[BEREITGESTELLTER TEXT]:
---------------

# taz.de -- Nach Greenpeace-Aktion: Ölbohrungen in Grönland auf der Kippe
       
       > Vor der Küste Grönlands werden Ölbohrungen in Frage gestellt.
       > Greenpeace-Aktivisten, die gegen die Bohrungen protestierten, erwarten
       > nun Gerichtsverfahren.
       
 (IMG) Bild: Arktis-Überlebenskapsel an der Ölbohr-Plattform.
       
       STOCKHOLM taz | Grönlands kleine Polizeitruppe schiebt derzeit Überstunden.
       Seit einer knappen Woche muss sie sich um 20 inhaftierte Ausländer kümmern.
       Greenpeace-Mitglieder, die nach zwei Protestaktionen in der vergangenen
       Woche in der grönländischen Hauptstadt Nuuk auf eine Gerichtsentscheidung
       über ihr weiteres Schicksal warten.
       
       Nach der zeitweiliger Besetzung der Ölplattform "Leiv Eiriksson" vor der
       Westküste der Insel im Nordatlantik drohen den Ökoaktivisten nicht nur
       Strafen wegen Hausfriedensbruch und Eindringen in eine Sicherheitszone,
       sondern auch die Ausweisung in ihre Heimatländer und die Verhängung
       zeitweiser Einreiseverbote. Trotzdem dürfen sich die Inhaftierten über das
       Echo ihrer Aktionen freuen: Die Kritik an Tiefseeölbohrungen in Grönland
       selbst wächst.
       
       Bisher galten Bohrinseln der Öffentlichkeit auf der Nordatlantikinsel als
       wenig kontrovers – trotz der Katastrophe im Golf von Mexiko im vergangenen
       Jahr und Warnungen von Umweltschutzorganisationen, Ähnliches könnte sich
       vor Grönland ereignen. Die Regierung des sozialistischen
       Ministerpräsidenten Kuupik Kleist sieht in Öl, Gas und anderen
       Bodenschätzen eine Voraussetzung für eine stabile und selbständige
       Volkswirtschaft, die nicht mehr von dänischen Subventionen abhängig ist.
       
       ## 26-Punkte-Katalog von Sozialdemokraten
       
       Bislang hatte vor allem die oppositionelle sozialdemokratische "Siumut"
       unzureichende Informationen und mangelnde Offenheit im Zusammenhang mit den
       Ölbohrungen beklagt. Am Dienstag schloss sich nun mit Naaja Nathanielsen
       die Finanz- und Rohstoffexpertin der regierenden "Inuit Ataqatigiit" an.
       Sie forderte von ihren Parteifreunden in der Regierung die Beantwortung
       eines 26 Punkte umfassenden Katalogs.

---------------

[VORLIEGENDE DATEN]:

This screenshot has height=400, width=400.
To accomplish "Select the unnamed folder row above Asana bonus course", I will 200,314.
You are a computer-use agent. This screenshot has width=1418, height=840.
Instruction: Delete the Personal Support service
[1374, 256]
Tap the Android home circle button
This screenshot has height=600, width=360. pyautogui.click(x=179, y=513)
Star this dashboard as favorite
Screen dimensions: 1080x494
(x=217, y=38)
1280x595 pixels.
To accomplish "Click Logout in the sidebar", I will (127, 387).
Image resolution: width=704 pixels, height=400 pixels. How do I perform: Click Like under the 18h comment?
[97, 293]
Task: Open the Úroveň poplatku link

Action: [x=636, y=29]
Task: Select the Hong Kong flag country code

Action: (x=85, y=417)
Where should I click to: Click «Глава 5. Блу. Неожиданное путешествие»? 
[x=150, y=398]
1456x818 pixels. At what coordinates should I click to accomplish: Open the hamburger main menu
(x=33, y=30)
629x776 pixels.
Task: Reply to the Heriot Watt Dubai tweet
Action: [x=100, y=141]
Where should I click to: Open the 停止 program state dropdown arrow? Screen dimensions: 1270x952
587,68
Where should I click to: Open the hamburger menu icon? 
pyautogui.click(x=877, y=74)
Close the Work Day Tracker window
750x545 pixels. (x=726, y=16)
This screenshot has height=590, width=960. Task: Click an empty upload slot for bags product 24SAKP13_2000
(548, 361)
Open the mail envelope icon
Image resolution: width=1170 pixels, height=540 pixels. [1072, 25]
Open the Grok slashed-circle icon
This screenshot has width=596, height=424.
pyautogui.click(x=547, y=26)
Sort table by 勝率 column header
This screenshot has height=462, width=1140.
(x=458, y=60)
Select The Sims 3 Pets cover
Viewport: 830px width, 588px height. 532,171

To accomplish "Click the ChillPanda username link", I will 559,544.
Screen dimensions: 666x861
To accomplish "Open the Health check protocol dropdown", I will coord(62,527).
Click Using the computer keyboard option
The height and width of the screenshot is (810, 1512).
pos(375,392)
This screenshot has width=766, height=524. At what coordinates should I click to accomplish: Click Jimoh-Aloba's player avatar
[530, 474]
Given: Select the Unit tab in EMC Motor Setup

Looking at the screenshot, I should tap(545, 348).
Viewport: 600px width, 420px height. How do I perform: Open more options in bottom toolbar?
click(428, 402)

---------------

[ARBEITSAUFTRÄGE]:
**1.** Geben Sie aus dem Artikel über Ölbohrungen in Grönland den Abschnitt wortgetreu wieder, der bei den Worten "Greenpeace-Mitglieder, die nach" beginnt und nach den Worten "weiteres Schicksal warten." endet.
**2.** Nennen Sie alle Folgen, die den Ökoaktivisten laut dem Artikel über Ölbohrungen in Grönland nach der Besetzung der Ölplattform drohen.
**3.** Setzen Sie den Artikel über Ölbohrungen in Grönland im Anschluss an seinen letzten Satz fort.
Die Datensätze spielen hierfür keine Rolle.

[ERGEBNISSE]:
**1.**
Greenpeace-Mitglieder, die nach zwei Protestaktionen in der vergangenen
       Woche in der grönländischen Hauptstadt Nuuk auf eine Gerichtsentscheidung
       über ihr weiteres Schicksal warten.

**2.**
- Strafen wegen Hausfriedensbruch
- Strafen wegen Eindringen in eine Sicherheitszone
- Ausweisung in ihre Heimatländer
- Verhängung zeitweiser Einreiseverbote

**3.**
       
       Kernstück sind die Sicherheitsfragen, auf die auch Greenpeace und Co
       bislang keine Antworten erhalten haben: Was geschieht bei einem Blow-out
       und wie wird sichergestellt, dass bei Bohrungen freigesetzte Chemikalien
       und giftige Bohrschlämme nicht die Umwelt gefährden? Bis jetzt hat sowohl
       die grönländische Regierung als auch der Bohrinsel-Betreiber, die
       schottische Ölgesellschaft Cairn, die Veröffentlichung der Notfallpläne
       verweigert.
       
       ## Kein Konzept für Ölkatastrophe
       
       "Die Weigerung sagt alles", meint der norwegische Greenpeace-Mitarbeiter
       Truls Gulowsen. Ganz offenbar hätten Regierung und Betreiber kein Konzept,
       wie man einer Ölkatastrophe begegnen könne. In allen anderen europäischen
       Ländern, die Öl fördern, sei die Veröffentlichung der Notfallpläne
       selbstverständlich.
       
       Nach diesen Plänen fragte am Dienstag auch ein Richter in Amsterdam. Die
       derzeit vor Grönland kreuzenden Greenpeace-Schiffe "Esperanza" und "Arctic
       Sunrise" sind in den Niederlanden registriert. Und gegen die hat Cairn vor
       dem Bezirksgericht in Amsterdam Antrag auf Erlass einer einstweiligen
       Anordnung gestellt, die Greenpeace für den Fall weiterer Behinderungen der
       Bohrarbeiten zu einem Schadensersatz von 2 Millionen Euro pro Tag
       verdonnern soll.
       
       Der kurze arktische Sommer setzt Bohrarbeiten vor Grönland ein enges
       Zeitfenster. Ein ausgefallener Bohrtag kostet nach Angaben der
       Ölgesellschaft 2,7 Millionen Euro. Daher werde Cairn vor Gericht vermutlich
       Erfolg haben, so Jasper Teulings von Greenpeace gegenüber dem
       grönländischen Radio KNR. Doch auch dies würde nicht dazu führen, dass die
       Umweltschutzorganisation ihre Grönland-Kampagne einstellen werde.
       
       9 Jun 2011
       
       ## AUTOREN
       
 (DIR) Reinhard Wolff
       
       ## ARTIKEL ZUM THEMA
       
 (DIR) Ölbohrung vor Neuseeland: Maori und Umweltschützer klagen
       
       Ein Maori-Stamm will gemeinsam mit Greenpeace Ölbohrungen vor Neuseeland
       verhindern. Die Bohrungen sollen 170 Jahre alte Verträge verletzen.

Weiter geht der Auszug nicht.